-- start of Input --

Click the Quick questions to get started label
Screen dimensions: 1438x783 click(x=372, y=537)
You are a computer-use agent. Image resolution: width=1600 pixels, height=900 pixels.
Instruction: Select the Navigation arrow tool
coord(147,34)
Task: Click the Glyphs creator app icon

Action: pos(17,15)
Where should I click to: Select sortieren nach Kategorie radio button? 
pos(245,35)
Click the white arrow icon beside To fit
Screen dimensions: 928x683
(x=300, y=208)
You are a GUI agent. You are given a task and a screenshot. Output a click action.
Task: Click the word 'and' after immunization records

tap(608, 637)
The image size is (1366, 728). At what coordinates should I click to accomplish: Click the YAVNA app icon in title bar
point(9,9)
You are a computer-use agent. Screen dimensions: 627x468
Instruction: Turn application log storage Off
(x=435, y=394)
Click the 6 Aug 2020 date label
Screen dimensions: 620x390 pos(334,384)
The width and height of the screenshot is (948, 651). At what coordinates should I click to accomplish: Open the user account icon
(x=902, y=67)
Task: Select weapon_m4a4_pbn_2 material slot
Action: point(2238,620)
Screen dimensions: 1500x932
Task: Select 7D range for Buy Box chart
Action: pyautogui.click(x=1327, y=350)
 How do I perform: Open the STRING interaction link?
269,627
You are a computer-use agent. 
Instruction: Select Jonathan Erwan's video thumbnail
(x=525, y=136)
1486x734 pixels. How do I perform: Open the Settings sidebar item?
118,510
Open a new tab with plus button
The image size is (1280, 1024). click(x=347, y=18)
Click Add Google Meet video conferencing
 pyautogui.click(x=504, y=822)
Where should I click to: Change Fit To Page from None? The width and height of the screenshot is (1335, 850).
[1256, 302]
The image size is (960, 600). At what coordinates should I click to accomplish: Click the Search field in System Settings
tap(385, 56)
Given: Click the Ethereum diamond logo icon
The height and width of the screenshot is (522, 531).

-- end of Input --

● What is required: Copy out, word for word, the lines of the listing above from the line containing "The width and height of the screenshot is (948, 651)." through the end of the listing, including both of those lines.

● Result for this task:
The width and height of the screenshot is (948, 651). At what coordinates should I click to accomplish: Open the user account icon
(x=902, y=67)
Task: Select weapon_m4a4_pbn_2 material slot
Action: point(2238,620)
Screen dimensions: 1500x932
Task: Select 7D range for Buy Box chart
Action: pyautogui.click(x=1327, y=350)
 How do I perform: Open the STRING interaction link?
269,627
You are a computer-use agent. 
Instruction: Select Jonathan Erwan's video thumbnail
(x=525, y=136)
1486x734 pixels. How do I perform: Open the Settings sidebar item?
118,510
Open a new tab with plus button
The image size is (1280, 1024). click(x=347, y=18)
Click Add Google Meet video conferencing
 pyautogui.click(x=504, y=822)
Where should I click to: Change Fit To Page from None? The width and height of the screenshot is (1335, 850).
[1256, 302]
The image size is (960, 600). At what coordinates should I click to accomplish: Click the Search field in System Settings
tap(385, 56)
Given: Click the Ethereum diamond logo icon
The height and width of the screenshot is (522, 531).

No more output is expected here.